La distruzione delle fonti scritte

Potremmo chiederci perché s’incontrino tante difficoltà a mettere in ordine le (poche e discordanti) tracce storiche di quei secoli intorno all’Anno Mille, soprattutto per quanto riguarda i secoli XI e XII, forse i più complessi e controversi di tutto il periodo e, verosimilmente, la risposta è solo una: la distruzione, dapprima ad opera dei barbari, saraceni ed altri invasori di svariate etnie, delle principali fonti scritte, perlopiù conservate nei conventi, moltissimi dei quali messi a ferro e fiamme dagli invasori della fase iniziale del Medioevo.

E, per giunta, in un secondo tempo, la recrudescenza delle guerre seicentesche, con i loro altrettanto nefasti roghi di migliaia di preziose raccolte storiche sopravvissute alle scorrerie dei predoni orientali che, oltre ad uccidere quasi tutti componenti del clero che incontrarono sul loro cammino, misero a fuoco biblioteche preziosissime.

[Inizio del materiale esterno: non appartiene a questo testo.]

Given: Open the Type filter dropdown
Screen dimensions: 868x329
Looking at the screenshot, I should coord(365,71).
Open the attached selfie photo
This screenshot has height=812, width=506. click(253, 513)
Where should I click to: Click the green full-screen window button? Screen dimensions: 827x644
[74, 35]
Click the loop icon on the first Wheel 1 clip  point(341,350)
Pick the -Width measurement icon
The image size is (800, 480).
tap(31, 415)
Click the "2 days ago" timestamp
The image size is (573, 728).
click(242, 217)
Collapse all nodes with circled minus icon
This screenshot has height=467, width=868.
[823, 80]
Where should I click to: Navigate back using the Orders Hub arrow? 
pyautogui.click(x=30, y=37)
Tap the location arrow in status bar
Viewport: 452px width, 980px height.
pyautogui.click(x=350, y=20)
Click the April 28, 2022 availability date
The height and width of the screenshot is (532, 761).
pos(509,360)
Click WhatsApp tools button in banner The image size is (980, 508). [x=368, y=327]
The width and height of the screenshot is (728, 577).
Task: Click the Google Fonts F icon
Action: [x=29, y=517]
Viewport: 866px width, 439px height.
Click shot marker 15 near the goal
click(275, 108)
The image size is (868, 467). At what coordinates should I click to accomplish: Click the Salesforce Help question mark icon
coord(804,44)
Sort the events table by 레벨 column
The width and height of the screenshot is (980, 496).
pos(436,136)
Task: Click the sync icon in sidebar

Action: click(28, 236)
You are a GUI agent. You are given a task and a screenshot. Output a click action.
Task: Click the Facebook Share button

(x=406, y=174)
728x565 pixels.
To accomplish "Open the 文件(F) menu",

Noi moderni, abituati all’esistenza ultrasecolare delle anagrafi e degli uffici catastali, davvero facciamo fatica ad immaginare che ancora oggi non si sappia di chi fosse certamente figlio un re oppure un pontefice medievale.

Ma accadeva proprio quello, già allora, e ciò faceva parte di una struttura sociale ampiamente affidata alla scelta, assolutamente quotidiana, tra cosa dovesse essere mantenuto segreto e cosa, invece potesse essere divulgato, per quanto, anche quando si volesse far conoscere un fatto, l’estensione orizzontale della sua conoscenza era talmente limitata da non permettere di consolidare una vera narrativa storica univoca.

Complotti e morti misteriose

Per quanto a noi possa apparire ingiusto ed impopolare, il potere, nel Medioevo si accettava a scatola chiusa e l’unico modo di contrastarlo era muovervi contro manu militari o, non infrequentemente, per mezzo del complotto e dell’uccisione di colui di cui si voleva, per parlare chiaro, prendere il posto.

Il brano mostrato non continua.